The name “Tu Endie Wei” refers to the Wyandot Indian phrase meaning “the point between two waters” in English. The two-year-old filly of 2011, Tu Endie Wei, made a lot of points, exclamation points that is as she went three for three at Woodbine and easily collected the Sovereign Award for Canada’s Champion Two-Year-Old Filly.

Owned and bred by Brereton Jones, Tu Endie Wei’s name comes about through Jones’ interest in the Battle of Point Pleasant, fought between the settler militia of Virginia and the forces of Shawnee Chief Cornstalk on October 10, 1774. Ms. Cornstalk is the dam of Tu Endie Wei as well Jones’ Horse of the Year and champion three-year-old filly from 2010, Biofuel.

With championship breeding on her side, it was not a surprise that Tu Endie Wei impressed trainer Reade Baker early on in her training. Baker, who lets his horses do the talking in the afternoon and is happiest just to have them breeze easily in the mornings, was, however, mildly surprised when the filly won her opener in near-track record time.

With Jim McAleney along for the ride, Tu Endie Wei won her June 25 debut by 4 3/4 lengths with a devastating rally from ninth place, stopping the clock in :56 4/5 for five furlongs, earning a whopping 91 Beyer Speed Figure.

“I thought she would win,” Baker said to reporters later. “She had manhandled horses in the barn that were okay. I didn’t mind the outside post. I thought she could circle the field and beat them.”

On August 13 in her first stakes test, Tu Endie Wei, despite getting a bit unnerved prior to the start, won the Ontario Debutante Stakes by half a length over the good Northern Passion with an 83 Beyer Figure.

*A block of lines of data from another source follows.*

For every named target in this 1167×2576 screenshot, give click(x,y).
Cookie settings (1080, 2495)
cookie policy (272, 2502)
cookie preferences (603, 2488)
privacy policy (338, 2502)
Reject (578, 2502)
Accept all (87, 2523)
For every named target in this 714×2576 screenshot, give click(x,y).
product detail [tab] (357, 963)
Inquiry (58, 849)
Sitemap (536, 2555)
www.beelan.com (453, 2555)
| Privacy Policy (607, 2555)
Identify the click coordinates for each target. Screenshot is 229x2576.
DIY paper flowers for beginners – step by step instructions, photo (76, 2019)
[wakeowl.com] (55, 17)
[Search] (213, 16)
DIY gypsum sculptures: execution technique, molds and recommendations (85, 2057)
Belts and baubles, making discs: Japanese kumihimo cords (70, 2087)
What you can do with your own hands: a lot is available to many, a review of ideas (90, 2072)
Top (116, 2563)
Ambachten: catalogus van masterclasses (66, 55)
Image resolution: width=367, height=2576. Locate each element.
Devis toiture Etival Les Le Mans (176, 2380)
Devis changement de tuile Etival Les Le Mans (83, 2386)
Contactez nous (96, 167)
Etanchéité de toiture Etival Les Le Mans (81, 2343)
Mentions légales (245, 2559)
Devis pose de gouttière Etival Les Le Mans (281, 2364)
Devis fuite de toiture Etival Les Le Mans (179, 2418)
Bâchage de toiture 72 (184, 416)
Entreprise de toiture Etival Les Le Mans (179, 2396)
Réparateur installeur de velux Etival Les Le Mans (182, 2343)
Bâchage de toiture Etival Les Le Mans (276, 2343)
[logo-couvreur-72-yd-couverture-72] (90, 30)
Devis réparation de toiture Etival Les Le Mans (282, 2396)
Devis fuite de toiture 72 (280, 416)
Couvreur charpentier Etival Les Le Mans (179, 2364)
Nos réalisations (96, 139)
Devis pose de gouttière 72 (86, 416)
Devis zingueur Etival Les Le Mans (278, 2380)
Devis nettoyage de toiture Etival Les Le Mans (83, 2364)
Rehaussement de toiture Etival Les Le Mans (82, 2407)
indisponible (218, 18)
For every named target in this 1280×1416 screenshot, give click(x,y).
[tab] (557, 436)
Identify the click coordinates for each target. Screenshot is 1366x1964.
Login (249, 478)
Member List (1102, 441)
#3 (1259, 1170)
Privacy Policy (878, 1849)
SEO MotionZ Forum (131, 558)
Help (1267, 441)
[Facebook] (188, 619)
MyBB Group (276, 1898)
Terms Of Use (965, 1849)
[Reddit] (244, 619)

Baker elected to send the filly against the best of her division in the United States and sent her to Keeneland for the Grade I Darley Alcibiades Stakes at 1 1/16 miles. After becoming a bit unsettled in the starting gate, however, Tu Endie Wei was last early in the 11-horse field and could only manage a seventh place finish. The filly was returned to Woodbine to regroup for the Glorious Song Stakes on Nov. 13 and won with flair, galloping home by almost five lengths in a rapid 1:21 4/5 for 7 furlongs.

The filly was retired for the season and sent to Florida where she began training again with Baker at Palm Meadows training centre in Boynton Beach. “I’m concentrating more on what she’s going to be like as an older filly,” said Baker. “I’m not worried about getting too much done early. She’s not a speedball two-year-old.”

For Jones, his stakes-winning roll since joining Baker with a stable of his runners at Woodbine has lured the Kentucky horseman into supplying the Woodbine meeting with plenty of runners. “I feel tremendously blessed (to have bred and raced both Biofuel and her full sister Tu Endie Wei),” said Jones. “ We have the right people at home and here that played a big part of it. She’s got this tremendous ability and this tremendous heart and that’s a great combination.”